Similarly, ASD has been increasingly linked to altered purinergic signaling through the dysregulation of P2X7 and P2X4 receptors [347, 354]. Elevated extracellular ATP levels and overactivation of microglial P2X7 receptors have been observed in ASD models, correlating with increased expression of pro-inflammatory cytokines such as IL-6 and IL-1β. This neuroinflammatory state can impair synaptic pruning and neurogenesis, critical processes during early brain development [355]. Microglial cells exhibit exaggerated activation due to P2X7 stimulation, contributing to aberrant microglial engulfment of synaptic elements and a failure to appropriately regulate neuronal connectivity [86, 304]. Astrocytes, similarly, become reactive in ASD models, leading to excessive ATP release and disruption of normal neuronal-glial signaling pathways [356].

P2X4 receptor involvement in microglial motility and synaptic plasticity has also been implicated in ASD, with aberrant activity contributing to altered neuronal circuit formation and behavioral abnormalities, such as deficits in social interaction and sensory processing [310]. Notably, microglial P2X4 activation has been associated with impaired phagocytic clearance of apoptotic cells and debris, further compromising the neurodevelopmental environment [357].
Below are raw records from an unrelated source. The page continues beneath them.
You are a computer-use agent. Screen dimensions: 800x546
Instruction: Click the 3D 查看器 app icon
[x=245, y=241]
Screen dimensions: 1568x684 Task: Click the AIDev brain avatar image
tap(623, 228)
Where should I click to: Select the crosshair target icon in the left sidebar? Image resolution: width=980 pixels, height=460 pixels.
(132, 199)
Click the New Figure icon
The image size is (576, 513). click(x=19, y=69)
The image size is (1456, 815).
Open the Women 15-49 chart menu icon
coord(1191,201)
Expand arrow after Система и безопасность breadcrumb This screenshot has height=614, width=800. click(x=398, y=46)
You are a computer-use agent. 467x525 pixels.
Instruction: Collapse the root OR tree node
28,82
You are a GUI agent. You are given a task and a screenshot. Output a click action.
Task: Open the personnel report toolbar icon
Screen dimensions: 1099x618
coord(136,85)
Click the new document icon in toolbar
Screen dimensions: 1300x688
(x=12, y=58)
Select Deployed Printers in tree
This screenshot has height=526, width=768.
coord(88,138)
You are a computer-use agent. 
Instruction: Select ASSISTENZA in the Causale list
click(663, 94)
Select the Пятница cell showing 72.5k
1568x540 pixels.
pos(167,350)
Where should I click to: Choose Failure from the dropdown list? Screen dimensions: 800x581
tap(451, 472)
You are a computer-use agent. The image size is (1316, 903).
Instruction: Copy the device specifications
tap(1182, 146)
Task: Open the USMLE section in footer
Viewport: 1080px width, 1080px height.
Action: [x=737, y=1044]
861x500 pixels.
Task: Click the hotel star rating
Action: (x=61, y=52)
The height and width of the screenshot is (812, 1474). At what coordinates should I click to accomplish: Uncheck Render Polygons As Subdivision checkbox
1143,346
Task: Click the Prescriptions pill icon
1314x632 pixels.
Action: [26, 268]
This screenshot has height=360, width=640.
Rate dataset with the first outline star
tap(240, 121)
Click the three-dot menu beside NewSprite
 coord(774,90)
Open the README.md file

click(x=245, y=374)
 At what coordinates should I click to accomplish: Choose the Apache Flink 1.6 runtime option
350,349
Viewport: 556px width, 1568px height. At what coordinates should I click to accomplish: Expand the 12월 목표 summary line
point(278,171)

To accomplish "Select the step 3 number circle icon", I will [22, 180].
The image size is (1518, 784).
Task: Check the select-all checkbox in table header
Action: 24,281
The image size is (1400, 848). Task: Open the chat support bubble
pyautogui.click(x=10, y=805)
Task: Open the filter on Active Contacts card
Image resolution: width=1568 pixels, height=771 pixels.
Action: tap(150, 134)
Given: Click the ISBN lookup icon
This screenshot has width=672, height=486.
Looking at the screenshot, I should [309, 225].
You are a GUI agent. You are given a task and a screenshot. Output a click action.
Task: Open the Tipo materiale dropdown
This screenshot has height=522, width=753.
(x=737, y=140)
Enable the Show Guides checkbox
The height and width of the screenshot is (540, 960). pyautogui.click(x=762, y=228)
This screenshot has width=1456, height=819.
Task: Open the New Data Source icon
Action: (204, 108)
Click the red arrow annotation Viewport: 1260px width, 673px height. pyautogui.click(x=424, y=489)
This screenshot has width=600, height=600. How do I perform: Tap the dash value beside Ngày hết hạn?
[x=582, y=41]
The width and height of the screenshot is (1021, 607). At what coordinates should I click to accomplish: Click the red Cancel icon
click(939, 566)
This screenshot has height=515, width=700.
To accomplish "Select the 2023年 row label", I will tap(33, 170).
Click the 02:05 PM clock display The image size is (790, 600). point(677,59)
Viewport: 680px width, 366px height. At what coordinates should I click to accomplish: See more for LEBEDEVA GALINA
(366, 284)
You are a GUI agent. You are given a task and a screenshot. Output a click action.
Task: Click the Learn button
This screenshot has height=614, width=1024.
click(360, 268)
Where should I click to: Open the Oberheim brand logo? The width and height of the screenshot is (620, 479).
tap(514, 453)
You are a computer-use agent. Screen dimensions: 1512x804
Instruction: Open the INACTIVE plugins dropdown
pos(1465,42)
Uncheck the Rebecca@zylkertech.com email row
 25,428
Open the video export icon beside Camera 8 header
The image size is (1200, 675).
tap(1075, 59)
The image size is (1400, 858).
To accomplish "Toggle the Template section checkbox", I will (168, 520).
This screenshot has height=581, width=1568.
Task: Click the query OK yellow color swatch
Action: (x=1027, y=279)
Therapeutically, targeting the P2X7 receptor has emerged as a promising strategy for mitigating neuroinflammation and its pathological consequences in both Rett syndrome and ASD. Pharmacological inhibitors of P2X7, such as Brilliant Blue G and selective small-molecule antagonists, have shown potential in reducing microglial activation and pro-inflammatory cytokine release in preclinical models [358]. Additionally, genetic approaches, such as conditional knockout models, have demonstrated reduced neuroinflammation and improved synaptic function [222], highlighting the receptor’s role as a viable therapeutic target. Targeting astrocyte activation through P2X7 inhibition may also restore synaptic homeostasis and limit glutamate excitotoxicity in both disorders [359].